Obama Comes Out Swinging

Finally, Obama’s coming out swinging.
In his radio address over the weekend, he recognized that he’s in for a slugfest, and he did not shrink from it.
He called out the insurance industry, and the banking industry, and the oil and gas companies, and then he said, in the plainest English he’s mustered so far: “I know they’re gearing up for a fight as we speak. My message to them is this: ‘So am I.’ ”
That was his best FDR impersonation yet, and it’s the toughness he’ll need, not only against these special interests but against their puppets in the Republican Party and their hatemongers on rightwing radio.
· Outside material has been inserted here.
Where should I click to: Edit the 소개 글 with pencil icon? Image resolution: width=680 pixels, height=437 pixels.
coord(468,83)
For even as Obama was toughening up, there was Rush Limbaugh addressing the conservative faithful, sneering that it wasn’t Obama’s race that bothered him but his politics, though the mere mention of his race had its desired effect on the base, I’m sure.
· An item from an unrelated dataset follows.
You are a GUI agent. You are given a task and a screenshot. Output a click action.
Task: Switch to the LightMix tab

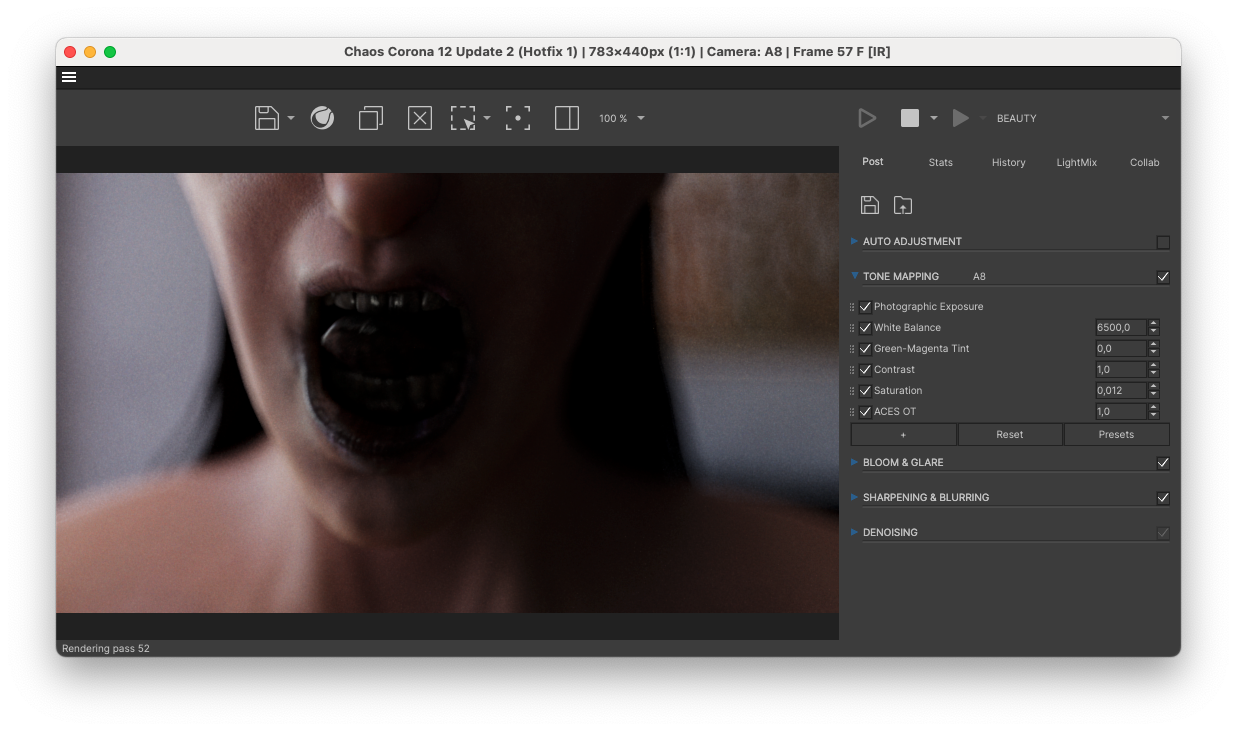point(1077,162)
“He could be a Martian. He could be from Michigan. I don't care. It doesn't matter to me what his race is,” Limbaugh said. “It doesn't matter. He is liberal. That's what matters to me.”
Limbaugh reiterated his hope that Obama fails, qualifying it this time by saying, “if his mission is to restructure and reform this country so that capitalism and individual liberty are not its foundation.”
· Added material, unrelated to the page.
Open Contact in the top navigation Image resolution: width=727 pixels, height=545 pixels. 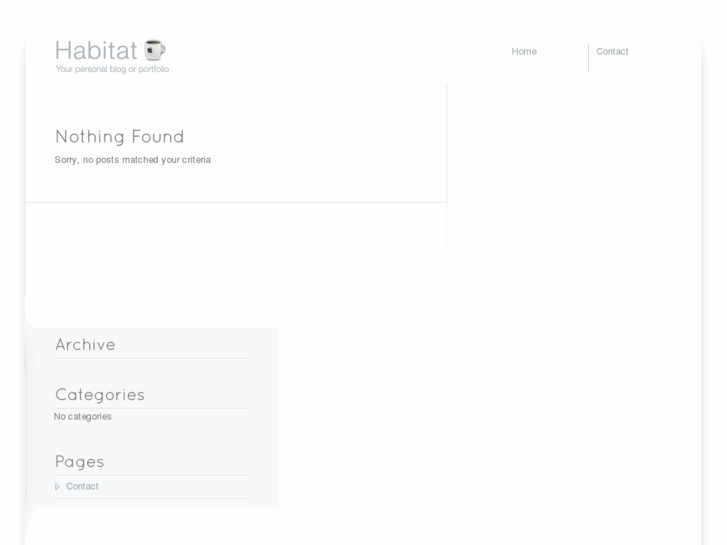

In his bombastic and demagogic way, Limbaugh put his finger on the heart of the ideological debate today: the assumption that capitalism and individual liberty are equally to be protected.
But capitalism and freedom are not equally to be valued. Nor do they go hand in hand.
The freedom to be swindled and then foreclosed on, the freedom to be unwittingly unemployed, the freedom to go hungry, the freedom to go without health care—these are not the freedoms we need.
Obama seemed surprised, at his first press conference, that the rightwing was still fighting the New Deal. In essence, that remains the battle today, though.
The apologists of unfettered capitalism, like Limbaugh, still applaud the system, despite its obvious malfunction. They cannot accept a positive role for government in promoting the general welfare, as the Constitution requires. They cannot abide government regulating business, as corrupt and inept as Wall Street and Detroit
have proven to be. And they don’t want FDR’s “freedom from want” to become a reality because they understand that making people desperate to work helps out the boss, who can get away with paying less.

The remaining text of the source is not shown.